The Next Oracle Problem Is Not Price

For a while now, the purpose served by oracles in blockchain has been clear: how do you get reliable data on-chain? And in an industry that has seen growth and innovation centered around decentralized finance (DeFi), that question became even more specific: how do you get reliable prices on-chain?

That question still matters, and Switchboard has built and continued to pioneer decentralized infrastructure to tackle the underlying problem. But it may not be the only one that matters now.

Price Discovery

Until recently, price discovery has mostly taken place off-chain, with oracles acting as the data layer bringing real-time price data on-chain. However, the majority of market-moving information does not show up as a clean number that you can just stream on a data feed. It shows up as a post, a screenshot, a video clip, a breaking news article, or a rumor moving across social media and group chats. By the time that information is formally verified (or not), the market has already moved.

This compounds an existing problem. For most assets, onchain price discovery has always come second. After all, that is the original oracle challenge: price discovery happens offchain, and oracles pipe prices onto the blockchain immediately after that. Some with more latency than others. But when the inputs to price formation are unstructured, that process gets longer. Information has to be interpreted, acted on, and reflected in price before it can ever make its way onchain. By the time information is clean enough to record, someone has already moved the market somewhere else. In this scenario, the goal of better data infrastructure is not just to give onchain participants a speed advantage, but also to close the structural gap. In other words, to create a verification layer for unstructured information that operates fast enough that onchain markets are working with the same information environment as everyone else, at the same time as everyone else.

Cutting Through The Noise

But verifying unstructured information is hard, and has gotten a lot harder. AI has made believable content much cheaper to produce. Prediction markets and automated trading make narrative distortion more profitable. Social platforms reward whatever spreads fastest, not whatever is best sourced. Combine these together and the internet's failure mode starts to look clearer: too much plausible noise.

In that environment, "more data" is not necessarily "better data." In some cases, it may be the opposite.

That raises an interesting question for data infrastructure. If applications, traders, and AI agents are going to act on real-time internet information, what should count as usable data? Raw access may not be enough. The more valuable layer may be a trust layer: something that helps separate primary evidence from repetition, organic attention from coordinated amplification, and genuine signals from incentive-driven noise.

Evaluating Signals

One way to think about it is that the unit of analysis may be changing. A price feed is structured. Internet-native information is not. A hundred accounts repeating the same claim should not count as a hundred confirmations. A viral post is not "true" just because it spreads. A source that is reliable in one domain may be unreliable in another. None of that fits neatly into the old model of simply transporting data from point A to point B.
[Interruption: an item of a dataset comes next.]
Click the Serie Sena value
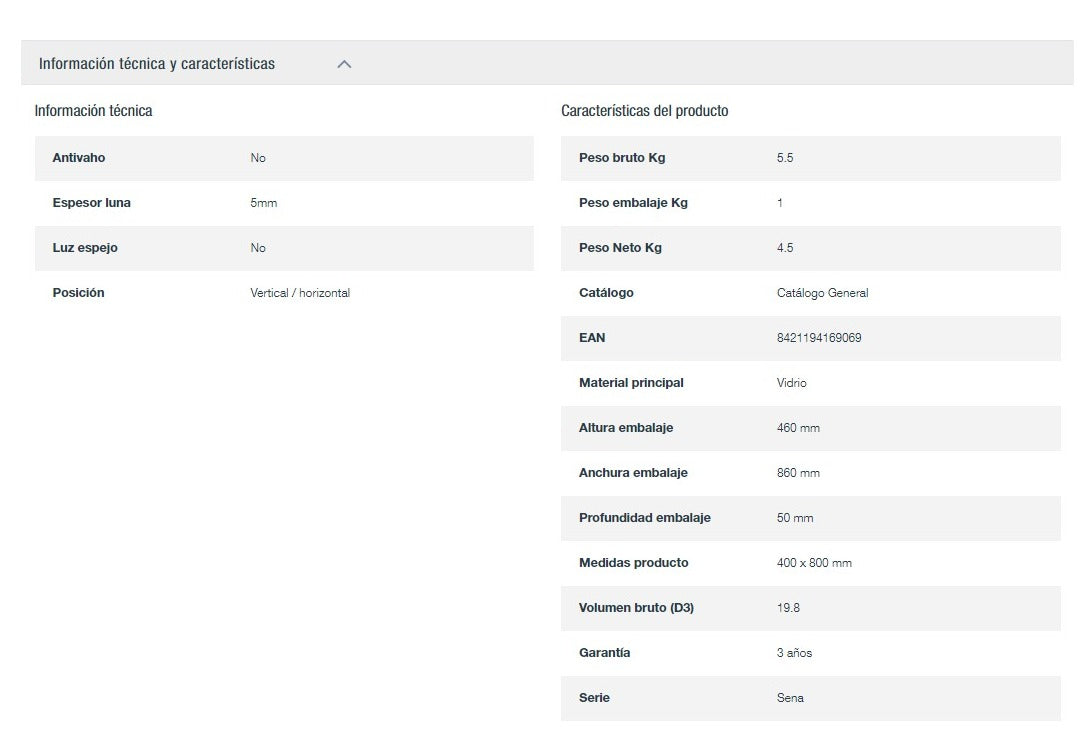(x=790, y=698)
So maybe the next version of this problem is less about moving data and more about evaluating it.

What would that mean in practice? Probably not a single truth score handed down from above. More likely, it would mean combining a few different signals: how close a claim is to a primary source, how many genuinely independent confirmations exist, how a source has performed on similar claims in the past, and whether a narrative appears to be spreading organically or through coordination. The output might be less "true" or "false" and more "corroborated," "unverified," "contested," or "likely amplified."

That may sound like a media problem, but it feels increasingly like a market problem. If even brief bursts of misleading information can move sentiment, shift probabilities, or trigger automated systems, then trust becomes part of the data itself. It's no longer just about freshness or uptime, but also about provenance, calibration, and resistance to manipulation.

Oracles In A Changing Data Landscape

This is one reason the idea feels relevant to oracles, even if it sits outside the traditional frame. Oracles originated as infrastructure to bring external facts into programmable systems. But what counts as an external fact is getting messier. And programmable systems are becoming smarter. AI agents are already making decisions, executing transactions, and acting on data autonomously. That raises additional questions that sit just beyond the edge of the current oracle frame: if you can't fully trust the data an agent is acting on, can you trust the agent's actions? And how can you verify those actions without exposing them?

While we do not have a neat answer to it yet, this seems like a worthwhile question to try to answer right now: in a world of AI-generated noise, coordinated narratives, and increasingly automated decision-making, what should a high-quality data feed actually look like?

Maybe the next oracle problem is still about truth. Just not in the relatively simple, numerical way we are used to.